Data Warehousing Essentials: Introduction to Amazon Redshift

Pronay Ghosh
Accredian
Published in
5 min readApr 6, 2022

--

by Pronay Ghosh and Hiren Rupchandani

  • In the previous article, we learned about we covered a high-level overview of the system design and features of Amazon Lex.
  • In this series, we will understand the high-level overview of Amazon Redshift.
  • We will know how to load data from Amazon S3.
  • After that, we will know how to query nested data with Amazon Redshift Spectrum.
  • Then, we will know about configuring Manual Workload Management (MWM) queues.

What is Amazon Redshift?

  • Amazon Redshift is a completely managed cloud-based data warehousing solution.
  • Its datasets range in size from a few hundred megabytes to a petabyte.
  • The first step in building a data warehouse is to launch a collection of computational resources known as nodes.
  • These nodes are arranged into clusters. You can then proceed to process your requests.
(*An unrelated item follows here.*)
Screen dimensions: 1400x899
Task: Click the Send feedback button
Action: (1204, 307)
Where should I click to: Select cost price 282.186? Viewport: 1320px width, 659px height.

Features of Amazon Redshift

Amazon Redshift supports a wide range of features and they are as follows:

  • VPC support: The VPC support feature allows users to run Redshift within a VPC and control cluster access using the virtual networking environment.
  • Encryption Redshift: Data may be encrypted and customized when tables are being created.
  • SSL: SSL encryption is used to encrypt client-to-Redshift communications.
  • Scalable: The number of nodes in your Redshift data warehouse may be quickly scaled as needed with a few easy clicks.
  • It also enables the expansion of storage capacity without sacrificing performance.
  • Amazon Redshift is a less expensive alternative to standard data warehousing techniques.
  • There are no upfront expenses, no long-term obligations, and a pricing system that is based on demand.

Amazon Redshift-Setup:

Step 1: Setting up the AWS Redshift Cluster

  • As the first step Log in to your AWS account and create a Redshift Cluster using the methods below.
  • Sign in to the AWS Management Console and go here to access the Amazon Redshift console.
  • Using the Region option in the upper right corner of the screen, choose the region where the cluster will be built.
  • To start the cluster, press the Launch Cluster button.
  • The Cluster Information page appears.
  • Fill in the relevant information and go to the review page by clicking the Continue button.
  • A page of confirmation appears.
  • To conclude, click the Close button to make the cluster visible in the Clusters list.
  • Review the Cluster Status information by selecting the cluster from the list.
  • The status of the cluster will be displayed on the website.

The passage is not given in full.